At the request of the FDA, the manufacturer of the prescription pain medication propoxyphene has agreed to withdraw the medication from the U.S. market. It is sold under the brand names Darvon and Darvocet, according to a November 19 FDA new release.
The FDA sought market withdrawal of propoxyphene, an opioid manufactured by Xanodyne Pharmaceuticals Inc., Newport, Ky., after receiving new clinical data showing that the drug puts patients at risk of potentially serious or even fatal heart rhythm abnormalities. As a result of those findings, and in light of other information, including new epidemiological data, the agency concluded the risks of the medication outweigh the benefits.
“The FDA is pleased by Xanodyne’s decision to voluntarily remove its products from the U.S. market,” John Jenkins, MD, director of the Office of New Drugs in the FDA’s Center for Drug Evaluation and Research (CDER), stated in the release. “These new heart data significantly alter propoxyphene’s risk-benefit profile. The drug’s effectiveness in reducing pain is no longer enough to outweigh the drug’s serious potential heart risks.”
In a related development, the FDA has informed the generic manufacturers of propoxyphene-containing products of Xanodyne’s decision and requested that they also voluntarily remove their products from the market.
Health care professionals are being advised by the FDA to stop prescribing propoxyphene to their patients and patients currently taking the drug should contact their health care professional as soon as possible to discuss switching to another pain management therapy, according to the release.

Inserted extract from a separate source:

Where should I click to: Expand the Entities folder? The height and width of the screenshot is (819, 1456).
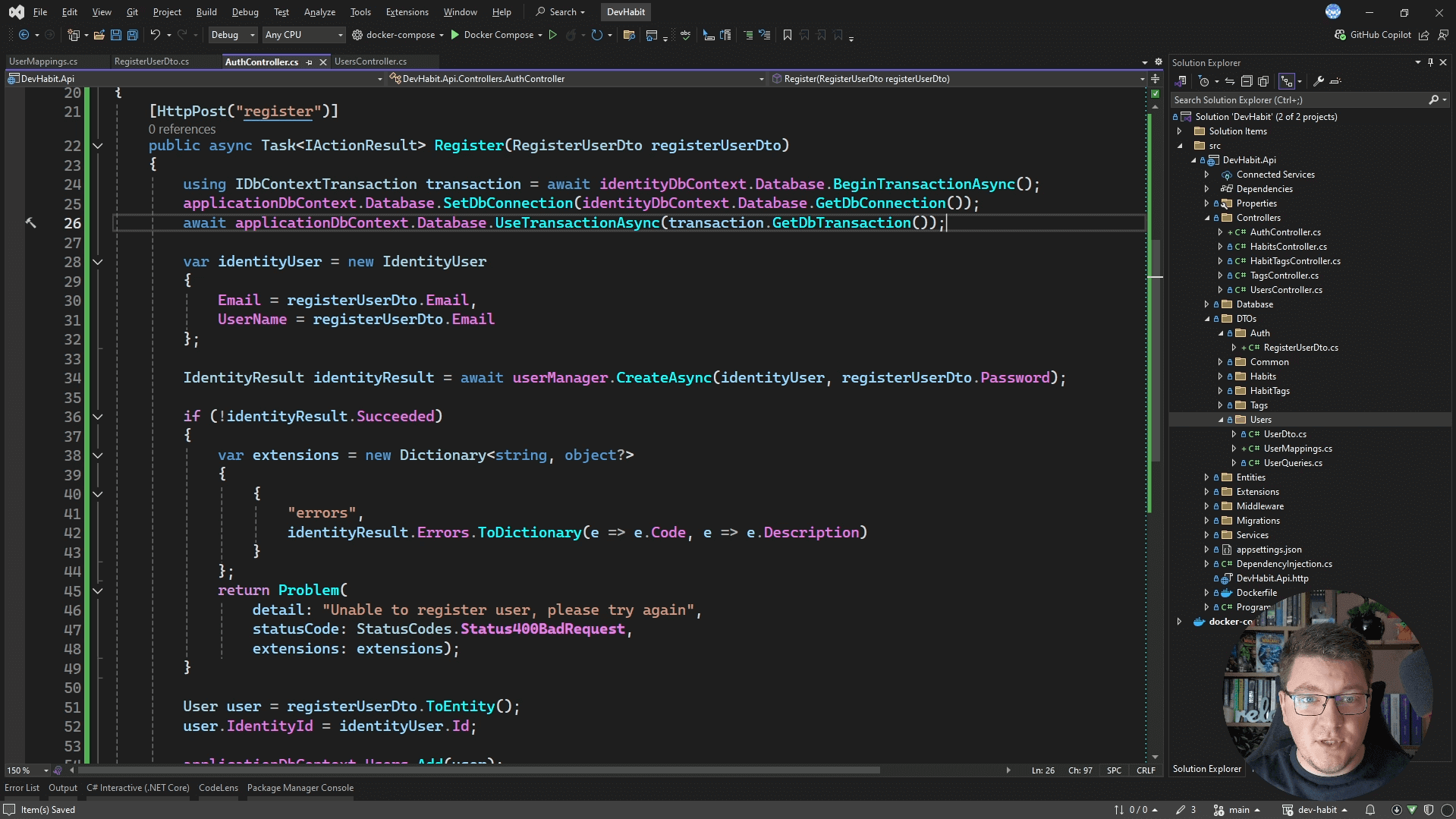click(1207, 477)
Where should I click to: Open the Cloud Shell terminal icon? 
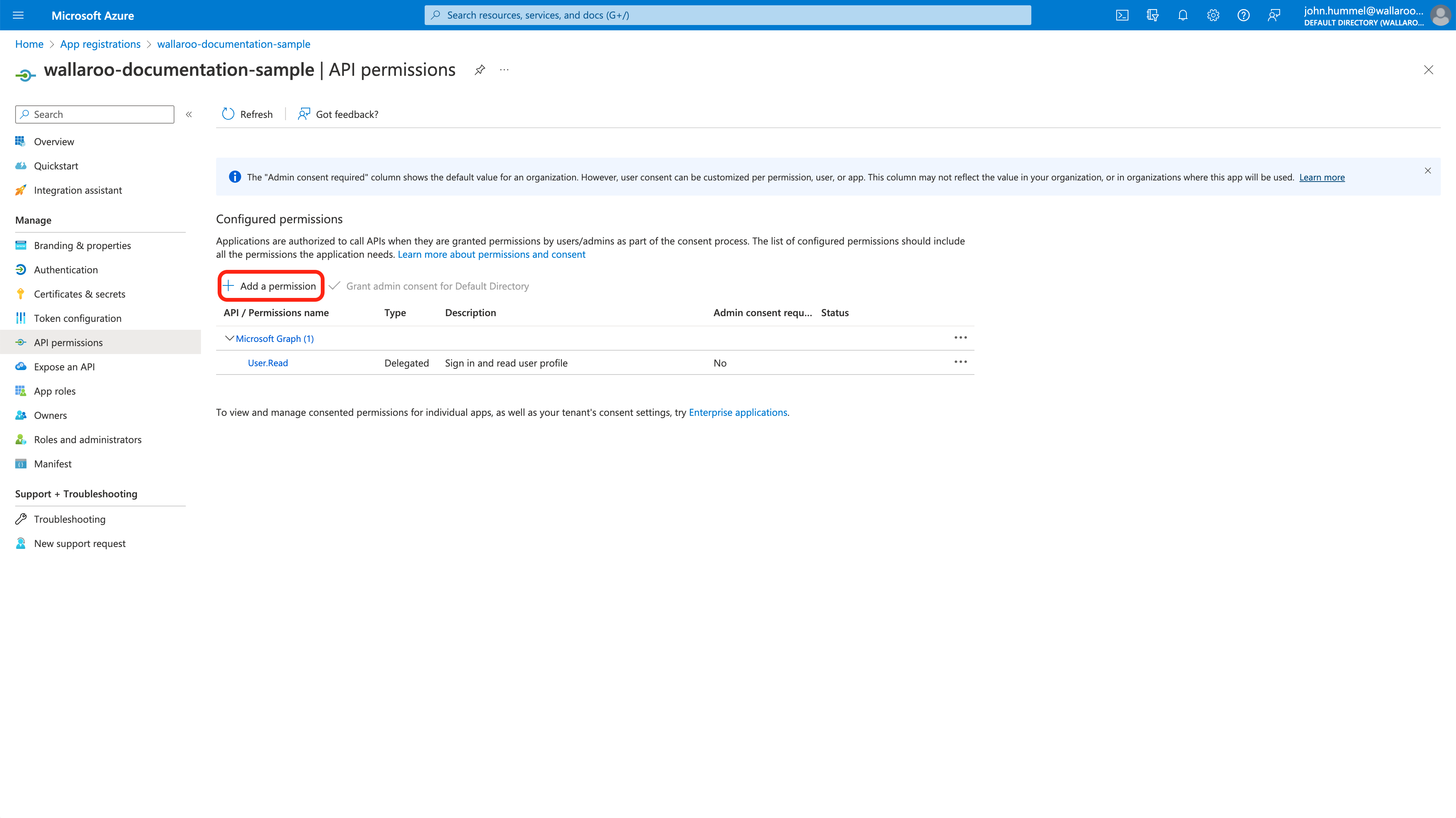click(x=1122, y=15)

The efficacy and safety of propoxyphene, first approved by the FDA in 1957, was the subject of a January 2009 FDA advisory committee meeting. After considering the data submitted with the drug’s original application and subsequent medical literature and post-market databases, the committee voted 14 to 12 against continued marketing of propoxyphene products. In making this recommendation, the committee noted that additional information about the drug’s cardiac events would be relevant in weighing its risks and benefits, based on the release.
A phased withdrawal of propoxyphene is underway in Europe where in June 2009 the European Medicines Agency recommended that the marketing authorizations for propoxyphene issued there be withdrawn across the European Union.
In the press release, Director of the Office of Surveillance and Epidemiology, CDER, Gerald Dal Pan, MD, MHS, stated, “With the new study results, for the first time we now have data showing that the standard therapeutic dose of propoxyphene can be harmful to the heart.
“However, long-time users of the drug need to know that these changes to the heart’s electrical activity are not cumulative. Once patients stop taking propoxyphene, the risk will go away,” he stated.